# Green Osage



## RW Mackey (Oct 5, 2013)

Did a trade with Windyridgebowman ( Chuck ), had some mineral stained Osage in it.
He wanted a Copper over Slate for his end of the deal, made him a Green Grunter as well, the other pot is mine, slate over glass, I love mine, hope you like yours, Chuck.

Roy


----------



## BrentWin (Oct 5, 2013)

Beautiful work!


----------



## myingling (Oct 5, 2013)

That's some nice lookin wood you did it some justice  Nice Work


----------



## NYWoodturner (Oct 5, 2013)

Great looking calls. Nice job on the finish.
Scott


----------



## bearmanric (Oct 5, 2013)

I think he will be Happy.. Nice work. Rick


----------



## windyridgebowman (Oct 10, 2013)

bearmanric said:


> I think he will be Happy.. Nice work. Rick



I'm happy and don't even have it yet lol. thanks Roy


----------



## windyridgebowman (Oct 11, 2013)

windyridgebowman said:


> bearmanric said:
> 
> 
> > I think he will be Happy.. Nice work. Rick
> ...



The mail lady brought me a present!!! I love the calls Roy. I will have to have a few more grunters after showing this one to my hunting buddies. lol. let me know when you run low on wood. thanks again Chuck.


----------



## RW Mackey (Oct 11, 2013)

Glad you Like how they turned out, always a good trade. I have about six Grunters ready to go if your buddies need one fast, let me know.

Thanks Again,

Roy


----------

What you will do >> Revise the forum thread from the words "The mail lady" through "thanks again Chuck.", swapping "mail lady" for "mail carrier".

Collected material >>
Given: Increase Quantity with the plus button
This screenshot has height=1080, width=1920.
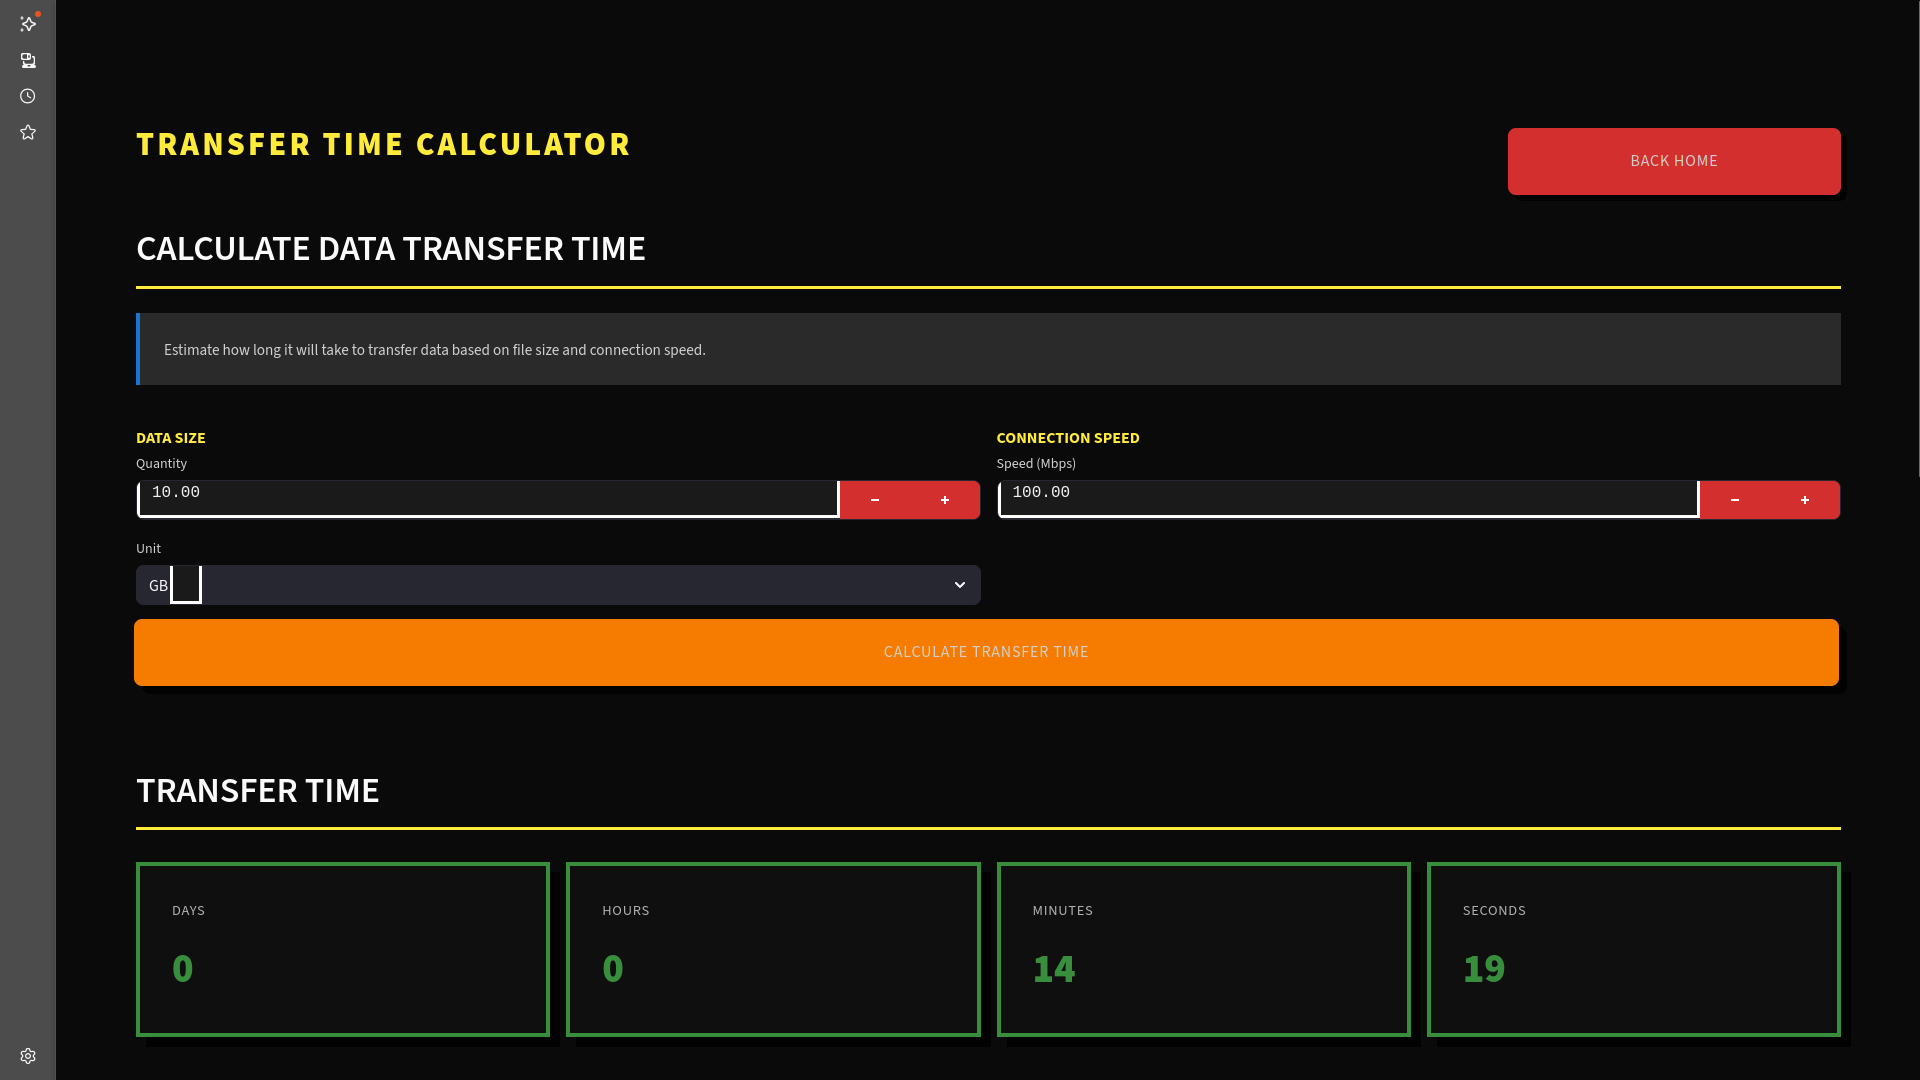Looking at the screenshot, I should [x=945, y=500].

Worked answer >>
The mail carrier brought me a present!!! I love the calls Roy. I will have to have a few more grunters after showing this one to my hunting buddies. lol. let me know when you run low on wood. thanks again Chuck.